> **INFORMATION**
%%

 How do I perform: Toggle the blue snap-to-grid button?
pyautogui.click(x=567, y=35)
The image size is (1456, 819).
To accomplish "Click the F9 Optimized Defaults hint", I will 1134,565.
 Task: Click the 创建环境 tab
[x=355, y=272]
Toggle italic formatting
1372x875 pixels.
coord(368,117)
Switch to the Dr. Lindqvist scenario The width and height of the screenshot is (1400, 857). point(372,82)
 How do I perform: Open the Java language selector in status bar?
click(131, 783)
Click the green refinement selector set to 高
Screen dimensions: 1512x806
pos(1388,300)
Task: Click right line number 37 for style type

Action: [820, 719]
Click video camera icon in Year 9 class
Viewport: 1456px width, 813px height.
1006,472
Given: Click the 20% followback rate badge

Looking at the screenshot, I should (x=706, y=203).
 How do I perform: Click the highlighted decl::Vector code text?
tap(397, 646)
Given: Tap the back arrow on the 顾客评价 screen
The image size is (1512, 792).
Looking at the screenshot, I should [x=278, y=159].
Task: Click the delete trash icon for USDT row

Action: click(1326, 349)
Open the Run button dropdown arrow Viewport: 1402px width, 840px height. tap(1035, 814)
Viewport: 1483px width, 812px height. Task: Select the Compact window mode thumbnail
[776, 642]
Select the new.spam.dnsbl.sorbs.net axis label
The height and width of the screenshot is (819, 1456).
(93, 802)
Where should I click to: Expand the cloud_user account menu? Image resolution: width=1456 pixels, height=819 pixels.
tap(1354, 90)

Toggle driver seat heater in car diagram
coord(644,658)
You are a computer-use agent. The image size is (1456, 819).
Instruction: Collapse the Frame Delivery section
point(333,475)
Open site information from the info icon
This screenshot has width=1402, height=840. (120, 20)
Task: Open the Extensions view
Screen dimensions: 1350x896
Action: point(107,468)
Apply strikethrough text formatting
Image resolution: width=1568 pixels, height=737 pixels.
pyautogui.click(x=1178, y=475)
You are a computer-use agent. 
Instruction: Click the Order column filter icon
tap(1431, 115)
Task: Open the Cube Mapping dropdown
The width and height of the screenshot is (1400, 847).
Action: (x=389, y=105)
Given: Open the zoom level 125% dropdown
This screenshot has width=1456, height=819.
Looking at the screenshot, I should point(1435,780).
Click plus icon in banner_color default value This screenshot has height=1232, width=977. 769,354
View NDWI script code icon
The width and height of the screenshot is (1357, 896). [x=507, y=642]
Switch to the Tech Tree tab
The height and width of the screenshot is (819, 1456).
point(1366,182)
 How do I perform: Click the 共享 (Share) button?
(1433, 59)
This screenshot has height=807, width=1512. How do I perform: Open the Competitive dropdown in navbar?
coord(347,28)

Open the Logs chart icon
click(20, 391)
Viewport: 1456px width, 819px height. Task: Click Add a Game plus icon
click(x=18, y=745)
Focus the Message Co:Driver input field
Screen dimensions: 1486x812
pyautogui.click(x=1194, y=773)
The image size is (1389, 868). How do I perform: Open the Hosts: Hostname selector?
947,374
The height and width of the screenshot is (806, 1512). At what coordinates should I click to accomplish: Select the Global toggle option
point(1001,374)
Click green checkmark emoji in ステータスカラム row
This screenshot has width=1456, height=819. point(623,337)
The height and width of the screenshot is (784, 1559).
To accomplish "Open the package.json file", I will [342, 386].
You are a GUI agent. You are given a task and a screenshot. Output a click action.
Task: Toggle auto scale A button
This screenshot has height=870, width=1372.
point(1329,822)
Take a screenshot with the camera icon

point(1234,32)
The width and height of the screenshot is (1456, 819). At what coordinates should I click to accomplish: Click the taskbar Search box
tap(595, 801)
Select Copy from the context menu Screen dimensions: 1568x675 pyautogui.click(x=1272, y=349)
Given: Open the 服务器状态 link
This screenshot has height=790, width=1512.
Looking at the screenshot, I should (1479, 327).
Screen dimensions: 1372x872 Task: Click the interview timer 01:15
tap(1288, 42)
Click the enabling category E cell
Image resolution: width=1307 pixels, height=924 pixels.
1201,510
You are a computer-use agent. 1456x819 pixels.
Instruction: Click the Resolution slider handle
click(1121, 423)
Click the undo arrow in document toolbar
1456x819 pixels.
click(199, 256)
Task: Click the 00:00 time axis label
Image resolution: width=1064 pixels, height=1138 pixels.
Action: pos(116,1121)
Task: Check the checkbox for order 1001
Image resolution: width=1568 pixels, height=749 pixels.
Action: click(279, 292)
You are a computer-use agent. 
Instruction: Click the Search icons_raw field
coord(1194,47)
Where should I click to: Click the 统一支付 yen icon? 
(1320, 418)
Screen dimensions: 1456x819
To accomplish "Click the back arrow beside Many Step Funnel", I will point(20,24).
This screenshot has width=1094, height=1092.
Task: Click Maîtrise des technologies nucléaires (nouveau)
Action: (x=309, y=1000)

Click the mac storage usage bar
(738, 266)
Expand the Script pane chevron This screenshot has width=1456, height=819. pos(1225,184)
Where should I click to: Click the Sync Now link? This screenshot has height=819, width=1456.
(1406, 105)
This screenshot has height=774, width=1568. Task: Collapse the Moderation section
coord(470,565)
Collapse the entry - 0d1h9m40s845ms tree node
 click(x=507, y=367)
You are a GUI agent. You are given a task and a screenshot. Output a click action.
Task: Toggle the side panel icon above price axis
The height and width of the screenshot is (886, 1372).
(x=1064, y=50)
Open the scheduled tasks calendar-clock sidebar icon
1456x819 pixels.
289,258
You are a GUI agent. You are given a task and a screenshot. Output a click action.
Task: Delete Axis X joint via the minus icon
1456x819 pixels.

%%

> **TASK DIRECTIONS**
Please repeat the listing exactly, with nothing left out.

> **RESULT**
 How do I perform: Toggle the blue snap-to-grid button?
pyautogui.click(x=567, y=35)
The image size is (1456, 819).
To accomplish "Click the F9 Optimized Defaults hint", I will 1134,565.
 Task: Click the 创建环境 tab
[x=355, y=272]
Toggle italic formatting
1372x875 pixels.
coord(368,117)
Switch to the Dr. Lindqvist scenario The width and height of the screenshot is (1400, 857). point(372,82)
 How do I perform: Open the Java language selector in status bar?
click(131, 783)
Click the green refinement selector set to 高
Screen dimensions: 1512x806
pos(1388,300)
Task: Click right line number 37 for style type

Action: [820, 719]
Click video camera icon in Year 9 class
Viewport: 1456px width, 813px height.
1006,472
Given: Click the 20% followback rate badge

Looking at the screenshot, I should (x=706, y=203).
 How do I perform: Click the highlighted decl::Vector code text?
tap(397, 646)
Given: Tap the back arrow on the 顾客评价 screen
The image size is (1512, 792).
Looking at the screenshot, I should [x=278, y=159].
Task: Click the delete trash icon for USDT row

Action: click(1326, 349)
Open the Run button dropdown arrow Viewport: 1402px width, 840px height. tap(1035, 814)
Viewport: 1483px width, 812px height. Task: Select the Compact window mode thumbnail
[776, 642]
Select the new.spam.dnsbl.sorbs.net axis label
The height and width of the screenshot is (819, 1456).
(93, 802)
Where should I click to: Expand the cloud_user account menu? Image resolution: width=1456 pixels, height=819 pixels.
tap(1354, 90)

Toggle driver seat heater in car diagram
coord(644,658)
You are a computer-use agent. The image size is (1456, 819).
Instruction: Collapse the Frame Delivery section
point(333,475)
Open site information from the info icon
This screenshot has width=1402, height=840. (120, 20)
Task: Open the Extensions view
Screen dimensions: 1350x896
Action: point(107,468)
Apply strikethrough text formatting
Image resolution: width=1568 pixels, height=737 pixels.
pyautogui.click(x=1178, y=475)
You are a computer-use agent. 
Instruction: Click the Order column filter icon
tap(1431, 115)
Task: Open the Cube Mapping dropdown
The width and height of the screenshot is (1400, 847).
Action: (x=389, y=105)
Given: Open the zoom level 125% dropdown
This screenshot has width=1456, height=819.
Looking at the screenshot, I should point(1435,780).
Click plus icon in banner_color default value This screenshot has height=1232, width=977. 769,354
View NDWI script code icon
The width and height of the screenshot is (1357, 896). [x=507, y=642]
Switch to the Tech Tree tab
The height and width of the screenshot is (819, 1456).
point(1366,182)
 How do I perform: Click the 共享 (Share) button?
(1433, 59)
This screenshot has height=807, width=1512. How do I perform: Open the Competitive dropdown in navbar?
coord(347,28)

Open the Logs chart icon
click(20, 391)
Viewport: 1456px width, 819px height. Task: Click Add a Game plus icon
click(x=18, y=745)
Focus the Message Co:Driver input field
Screen dimensions: 1486x812
pyautogui.click(x=1194, y=773)
The image size is (1389, 868). How do I perform: Open the Hosts: Hostname selector?
947,374
The height and width of the screenshot is (806, 1512). At what coordinates should I click to accomplish: Select the Global toggle option
point(1001,374)
Click green checkmark emoji in ステータスカラム row
This screenshot has width=1456, height=819. point(623,337)
The height and width of the screenshot is (784, 1559).
To accomplish "Open the package.json file", I will [342, 386].
You are a GUI agent. You are given a task and a screenshot. Output a click action.
Task: Toggle auto scale A button
This screenshot has height=870, width=1372.
point(1329,822)
Take a screenshot with the camera icon

point(1234,32)
The width and height of the screenshot is (1456, 819). At what coordinates should I click to accomplish: Click the taskbar Search box
tap(595, 801)
Select Copy from the context menu Screen dimensions: 1568x675 pyautogui.click(x=1272, y=349)
Given: Open the 服务器状态 link
This screenshot has height=790, width=1512.
Looking at the screenshot, I should (1479, 327).
Screen dimensions: 1372x872 Task: Click the interview timer 01:15
tap(1288, 42)
Click the enabling category E cell
Image resolution: width=1307 pixels, height=924 pixels.
1201,510
You are a computer-use agent. 1456x819 pixels.
Instruction: Click the Resolution slider handle
click(1121, 423)
Click the undo arrow in document toolbar
1456x819 pixels.
click(199, 256)
Task: Click the 00:00 time axis label
Image resolution: width=1064 pixels, height=1138 pixels.
Action: pos(116,1121)
Task: Check the checkbox for order 1001
Image resolution: width=1568 pixels, height=749 pixels.
Action: click(279, 292)
You are a computer-use agent. 
Instruction: Click the Search icons_raw field
coord(1194,47)
Where should I click to: Click the 统一支付 yen icon? 
(1320, 418)
Screen dimensions: 1456x819
To accomplish "Click the back arrow beside Many Step Funnel", I will point(20,24).
This screenshot has width=1094, height=1092.
Task: Click Maîtrise des technologies nucléaires (nouveau)
Action: (x=309, y=1000)

Click the mac storage usage bar
(738, 266)
Expand the Script pane chevron This screenshot has width=1456, height=819. pos(1225,184)
Where should I click to: Click the Sync Now link? This screenshot has height=819, width=1456.
(1406, 105)
This screenshot has height=774, width=1568. Task: Collapse the Moderation section
coord(470,565)
Collapse the entry - 0d1h9m40s845ms tree node
 click(x=507, y=367)
You are a GUI agent. You are given a task and a screenshot. Output a click action.
Task: Toggle the side panel icon above price axis
The height and width of the screenshot is (886, 1372).
(x=1064, y=50)
Open the scheduled tasks calendar-clock sidebar icon
1456x819 pixels.
289,258
You are a GUI agent. You are given a task and a screenshot. Output a click action.
Task: Delete Axis X joint via the minus icon
1456x819 pixels.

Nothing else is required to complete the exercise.